It used to be on Halloween that I loved to dress up and eat candy, but I also loved to watch a good scary movie. I’d be nervous in the dark for a while, but my nerves could handle it and for some reason it was fun to be scared. Sadly, my nerves just won’t allow me to indulge in fear anymore.
Last weekend though I let myself listen to ghost stories on NPR as I drove to get our Saturday night dinner. I thought since they were on the radio that they would end up being lighthearted, but they didn’t.

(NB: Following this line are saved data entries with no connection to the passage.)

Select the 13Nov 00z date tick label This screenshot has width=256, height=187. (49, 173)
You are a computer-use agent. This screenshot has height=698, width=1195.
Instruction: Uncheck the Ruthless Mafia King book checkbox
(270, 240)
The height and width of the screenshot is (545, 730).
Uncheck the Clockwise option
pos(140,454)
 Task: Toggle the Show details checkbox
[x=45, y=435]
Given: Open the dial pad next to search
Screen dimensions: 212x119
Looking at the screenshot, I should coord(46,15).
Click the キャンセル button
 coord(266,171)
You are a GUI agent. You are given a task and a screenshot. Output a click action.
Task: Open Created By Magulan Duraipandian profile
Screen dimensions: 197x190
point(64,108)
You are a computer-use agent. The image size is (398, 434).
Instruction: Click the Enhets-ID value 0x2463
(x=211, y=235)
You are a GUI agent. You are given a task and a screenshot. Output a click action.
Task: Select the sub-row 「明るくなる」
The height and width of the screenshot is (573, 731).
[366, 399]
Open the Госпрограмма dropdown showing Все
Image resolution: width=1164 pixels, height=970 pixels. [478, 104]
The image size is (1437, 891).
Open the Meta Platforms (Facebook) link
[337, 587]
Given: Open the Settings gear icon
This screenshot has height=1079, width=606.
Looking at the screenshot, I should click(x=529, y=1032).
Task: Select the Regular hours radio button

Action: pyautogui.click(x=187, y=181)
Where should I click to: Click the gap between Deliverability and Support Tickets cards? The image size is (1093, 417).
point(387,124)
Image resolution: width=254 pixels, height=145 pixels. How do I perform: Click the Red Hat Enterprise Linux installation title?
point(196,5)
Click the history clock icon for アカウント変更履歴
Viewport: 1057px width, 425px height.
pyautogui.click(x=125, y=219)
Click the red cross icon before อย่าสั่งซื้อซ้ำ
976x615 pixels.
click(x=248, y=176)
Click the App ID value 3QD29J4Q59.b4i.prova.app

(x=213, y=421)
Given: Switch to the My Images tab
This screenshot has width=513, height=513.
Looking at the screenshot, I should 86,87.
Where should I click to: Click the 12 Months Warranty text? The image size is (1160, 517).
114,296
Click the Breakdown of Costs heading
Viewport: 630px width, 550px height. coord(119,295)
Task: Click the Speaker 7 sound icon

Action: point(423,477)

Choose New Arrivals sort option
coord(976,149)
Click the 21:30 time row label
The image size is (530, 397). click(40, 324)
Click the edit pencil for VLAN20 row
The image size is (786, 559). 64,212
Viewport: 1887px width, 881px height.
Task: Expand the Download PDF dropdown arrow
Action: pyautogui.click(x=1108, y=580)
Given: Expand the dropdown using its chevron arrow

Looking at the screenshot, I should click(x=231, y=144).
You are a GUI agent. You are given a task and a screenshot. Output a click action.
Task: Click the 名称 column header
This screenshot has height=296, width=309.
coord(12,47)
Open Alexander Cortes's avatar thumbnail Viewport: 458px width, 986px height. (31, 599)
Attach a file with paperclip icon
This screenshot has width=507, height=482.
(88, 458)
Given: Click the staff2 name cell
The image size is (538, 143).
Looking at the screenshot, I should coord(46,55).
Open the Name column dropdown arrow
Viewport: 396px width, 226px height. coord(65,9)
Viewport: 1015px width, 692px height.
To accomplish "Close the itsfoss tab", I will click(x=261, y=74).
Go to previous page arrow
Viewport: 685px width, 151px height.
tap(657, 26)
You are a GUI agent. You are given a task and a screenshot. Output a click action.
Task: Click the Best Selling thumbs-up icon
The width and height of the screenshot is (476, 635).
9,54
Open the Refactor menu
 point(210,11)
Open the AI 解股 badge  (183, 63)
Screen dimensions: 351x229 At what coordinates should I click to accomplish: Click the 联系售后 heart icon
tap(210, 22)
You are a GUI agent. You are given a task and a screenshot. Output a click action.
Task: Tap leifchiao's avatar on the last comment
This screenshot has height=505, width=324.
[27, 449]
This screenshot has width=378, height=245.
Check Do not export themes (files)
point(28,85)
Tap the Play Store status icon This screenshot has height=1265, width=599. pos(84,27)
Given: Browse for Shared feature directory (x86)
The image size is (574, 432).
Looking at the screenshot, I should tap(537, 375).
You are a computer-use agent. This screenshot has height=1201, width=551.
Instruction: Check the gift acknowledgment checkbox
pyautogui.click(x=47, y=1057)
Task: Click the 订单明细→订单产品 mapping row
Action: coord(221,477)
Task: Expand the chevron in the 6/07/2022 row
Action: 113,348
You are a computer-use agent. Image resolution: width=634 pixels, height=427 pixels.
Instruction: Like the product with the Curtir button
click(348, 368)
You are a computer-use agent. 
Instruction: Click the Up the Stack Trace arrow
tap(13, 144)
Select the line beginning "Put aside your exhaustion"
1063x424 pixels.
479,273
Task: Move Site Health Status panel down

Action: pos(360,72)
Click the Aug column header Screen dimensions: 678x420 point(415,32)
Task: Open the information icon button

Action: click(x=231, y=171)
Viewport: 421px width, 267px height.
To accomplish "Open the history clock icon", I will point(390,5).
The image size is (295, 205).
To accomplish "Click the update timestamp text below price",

One was about this old lady who haunted a family and spent her time torturing the youngest child. When the storyteller, who happened to be the youngest child, started to tell how the lady appeared to his mom one day and she was gray with black eye sockets and rotting skin, I had to turn the car off. It was time to get out and get the food anyway, and I just knew that I was going to have a rough time getting the thought of the old woman out of my head.
When I got back in the car, that story was over, but now a man was talking about how he and his friends tried out an Ouija board in the hotel that inspired The Shining. This didn’t turn out to be a fun Halloween story either. I pulled in my driveway as he started talking about how the ghost of a little girl who drowned appeared to some man in the hallway after she had talked to them through the Ouija board, so I turned off the engine and hightailed it to the front door, my heart beating fast.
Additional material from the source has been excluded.